Promoting Better Sleep for Healthcare Workers

February 21, 2024

Being the most sought-after professionals today, healthcare workers are essential in the global workforce, especially in the field of healthcare. Health care workers understand that, unfortunately, this reality results in longer shifts in hospitals and other healthcare facilities that simply cannot afford to operate with the same number of workers they used to anymore.

In this article, we will discuss the best tips to help healthcare workers get a good night's sleep ultimately to get their circadian rhythm back in order, reduce the impacts of psychological distress like anxiety symptoms and insomnia symptoms, enhance their cognitive performance, alertness, mindfulness, vigilance, and sleep quality, and overall improve not only their physical health but their mental health as well.
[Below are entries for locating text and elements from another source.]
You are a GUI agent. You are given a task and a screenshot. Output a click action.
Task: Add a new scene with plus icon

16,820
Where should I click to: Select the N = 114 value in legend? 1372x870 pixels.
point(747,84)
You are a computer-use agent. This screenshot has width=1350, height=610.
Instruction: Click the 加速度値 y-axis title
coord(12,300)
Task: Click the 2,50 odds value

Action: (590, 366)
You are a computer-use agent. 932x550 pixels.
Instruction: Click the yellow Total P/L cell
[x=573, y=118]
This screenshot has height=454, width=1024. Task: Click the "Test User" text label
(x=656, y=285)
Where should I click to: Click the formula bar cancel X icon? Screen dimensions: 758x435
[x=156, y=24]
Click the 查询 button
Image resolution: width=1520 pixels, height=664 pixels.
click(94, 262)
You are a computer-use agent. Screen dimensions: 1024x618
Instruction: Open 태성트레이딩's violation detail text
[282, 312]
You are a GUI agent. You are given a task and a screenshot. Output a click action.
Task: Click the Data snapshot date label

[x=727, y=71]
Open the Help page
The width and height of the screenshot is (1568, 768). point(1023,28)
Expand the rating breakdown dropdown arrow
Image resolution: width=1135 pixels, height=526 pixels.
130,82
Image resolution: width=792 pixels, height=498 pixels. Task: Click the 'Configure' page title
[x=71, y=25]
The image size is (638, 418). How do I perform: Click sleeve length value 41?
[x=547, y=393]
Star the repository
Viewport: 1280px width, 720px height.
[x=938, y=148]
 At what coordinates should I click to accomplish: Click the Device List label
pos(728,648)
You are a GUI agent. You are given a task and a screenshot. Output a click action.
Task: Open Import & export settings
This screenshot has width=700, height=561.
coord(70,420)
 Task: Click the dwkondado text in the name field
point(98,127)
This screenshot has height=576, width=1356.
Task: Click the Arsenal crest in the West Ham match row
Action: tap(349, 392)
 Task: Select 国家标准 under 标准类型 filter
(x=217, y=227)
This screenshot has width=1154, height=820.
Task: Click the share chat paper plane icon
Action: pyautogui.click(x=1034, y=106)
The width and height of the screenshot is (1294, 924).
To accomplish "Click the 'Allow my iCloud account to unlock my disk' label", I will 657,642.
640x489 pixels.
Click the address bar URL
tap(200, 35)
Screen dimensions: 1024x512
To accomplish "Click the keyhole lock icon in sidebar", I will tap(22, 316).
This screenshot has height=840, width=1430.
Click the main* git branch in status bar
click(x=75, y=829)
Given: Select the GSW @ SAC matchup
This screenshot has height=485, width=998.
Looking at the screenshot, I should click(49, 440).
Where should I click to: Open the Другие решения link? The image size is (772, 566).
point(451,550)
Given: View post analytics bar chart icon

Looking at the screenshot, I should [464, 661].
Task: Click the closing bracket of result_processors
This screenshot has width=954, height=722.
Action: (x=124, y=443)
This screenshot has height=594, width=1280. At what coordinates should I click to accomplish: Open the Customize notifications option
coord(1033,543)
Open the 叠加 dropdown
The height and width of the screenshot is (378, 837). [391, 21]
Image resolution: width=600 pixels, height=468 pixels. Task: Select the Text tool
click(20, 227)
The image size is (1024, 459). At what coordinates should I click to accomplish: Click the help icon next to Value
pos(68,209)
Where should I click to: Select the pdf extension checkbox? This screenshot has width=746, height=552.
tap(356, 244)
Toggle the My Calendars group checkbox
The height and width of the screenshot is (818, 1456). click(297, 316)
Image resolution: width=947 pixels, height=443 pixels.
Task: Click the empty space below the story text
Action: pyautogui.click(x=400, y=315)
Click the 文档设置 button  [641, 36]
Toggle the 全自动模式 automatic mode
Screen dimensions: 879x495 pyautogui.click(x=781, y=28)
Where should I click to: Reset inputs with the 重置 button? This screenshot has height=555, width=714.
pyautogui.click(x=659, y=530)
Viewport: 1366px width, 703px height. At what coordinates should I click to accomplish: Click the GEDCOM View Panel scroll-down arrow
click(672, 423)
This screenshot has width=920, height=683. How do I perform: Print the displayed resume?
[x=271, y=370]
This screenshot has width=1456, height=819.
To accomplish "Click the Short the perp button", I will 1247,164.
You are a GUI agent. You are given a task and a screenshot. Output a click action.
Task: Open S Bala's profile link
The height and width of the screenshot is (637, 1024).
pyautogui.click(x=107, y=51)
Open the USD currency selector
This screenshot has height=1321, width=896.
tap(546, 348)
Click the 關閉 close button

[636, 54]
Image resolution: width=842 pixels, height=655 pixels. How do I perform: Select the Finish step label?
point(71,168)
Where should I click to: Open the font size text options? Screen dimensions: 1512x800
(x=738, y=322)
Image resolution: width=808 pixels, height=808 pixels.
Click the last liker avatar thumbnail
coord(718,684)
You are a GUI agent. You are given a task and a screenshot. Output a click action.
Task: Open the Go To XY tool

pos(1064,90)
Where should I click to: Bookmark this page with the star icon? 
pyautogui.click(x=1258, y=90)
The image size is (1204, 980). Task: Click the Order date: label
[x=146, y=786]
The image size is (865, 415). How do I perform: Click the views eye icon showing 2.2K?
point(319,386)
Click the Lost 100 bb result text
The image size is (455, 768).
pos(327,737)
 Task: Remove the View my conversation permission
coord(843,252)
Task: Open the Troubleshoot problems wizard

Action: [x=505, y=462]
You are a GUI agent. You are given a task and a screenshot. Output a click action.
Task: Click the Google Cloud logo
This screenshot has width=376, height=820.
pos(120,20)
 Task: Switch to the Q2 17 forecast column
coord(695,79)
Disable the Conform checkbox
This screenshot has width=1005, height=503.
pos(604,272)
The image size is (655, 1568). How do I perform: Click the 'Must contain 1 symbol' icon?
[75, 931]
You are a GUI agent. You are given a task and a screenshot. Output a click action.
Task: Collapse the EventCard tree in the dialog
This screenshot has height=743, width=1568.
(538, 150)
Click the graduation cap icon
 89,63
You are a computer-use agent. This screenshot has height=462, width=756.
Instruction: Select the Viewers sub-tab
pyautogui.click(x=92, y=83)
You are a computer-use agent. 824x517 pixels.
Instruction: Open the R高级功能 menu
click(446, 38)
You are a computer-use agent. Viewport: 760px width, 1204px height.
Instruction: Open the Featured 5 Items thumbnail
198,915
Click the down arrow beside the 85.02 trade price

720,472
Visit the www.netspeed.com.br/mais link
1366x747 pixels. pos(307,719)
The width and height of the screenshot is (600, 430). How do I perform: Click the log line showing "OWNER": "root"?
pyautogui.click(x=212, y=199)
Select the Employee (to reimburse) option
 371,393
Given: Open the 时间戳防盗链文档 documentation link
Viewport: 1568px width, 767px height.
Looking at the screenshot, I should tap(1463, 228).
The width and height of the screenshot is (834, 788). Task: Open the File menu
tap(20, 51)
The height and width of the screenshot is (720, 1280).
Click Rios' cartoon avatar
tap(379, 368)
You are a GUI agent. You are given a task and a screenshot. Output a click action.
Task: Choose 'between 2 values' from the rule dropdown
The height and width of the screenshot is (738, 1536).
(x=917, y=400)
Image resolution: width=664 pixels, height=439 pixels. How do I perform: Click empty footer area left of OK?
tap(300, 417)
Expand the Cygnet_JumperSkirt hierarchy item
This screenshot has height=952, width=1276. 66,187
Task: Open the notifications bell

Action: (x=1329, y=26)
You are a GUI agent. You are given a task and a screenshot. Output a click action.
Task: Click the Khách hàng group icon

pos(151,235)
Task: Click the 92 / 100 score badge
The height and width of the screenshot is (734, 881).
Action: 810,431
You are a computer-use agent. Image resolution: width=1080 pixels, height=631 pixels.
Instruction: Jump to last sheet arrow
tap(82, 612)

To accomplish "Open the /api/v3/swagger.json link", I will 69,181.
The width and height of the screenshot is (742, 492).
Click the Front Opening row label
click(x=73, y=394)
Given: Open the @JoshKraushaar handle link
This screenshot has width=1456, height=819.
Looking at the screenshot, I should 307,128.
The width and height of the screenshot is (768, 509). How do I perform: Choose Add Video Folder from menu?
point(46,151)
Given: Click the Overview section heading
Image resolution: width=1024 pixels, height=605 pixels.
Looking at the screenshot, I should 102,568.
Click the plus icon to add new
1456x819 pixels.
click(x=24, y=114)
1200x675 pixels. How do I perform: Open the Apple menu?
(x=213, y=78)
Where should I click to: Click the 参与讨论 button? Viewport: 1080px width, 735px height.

Tips for Better Sleep for Healthcare Workers

1) Understand How Sleeping Works

Solving sleep problems requires knowing how healthy sleep works. To be able to get a good night's sleep, healthcare workers need to understand that sleep patterns are easily disrupted by stress, so taking the time to relax and getting into the right mindset is a necessary step to good sleep quality.

In addition, they should learn about the negative effects of sleep deprivation so that they're motivated to sleep better. Poor sleep quality basically means short sleep and too much ease in being woken up, so it's important to really know one's sleep issues to address them accordingly.

2) Strategize During Sleep Hours

While the general population just finishes their daily activities, waits until it's nighttime, and goes to sleep, healthcare workers work on a night shift and suffer from a short sleep duration because of this. This setup means that they need to create a strategy to get the best out of the off-hours they have - specifically, they must have enough sleep to attend to their shift work.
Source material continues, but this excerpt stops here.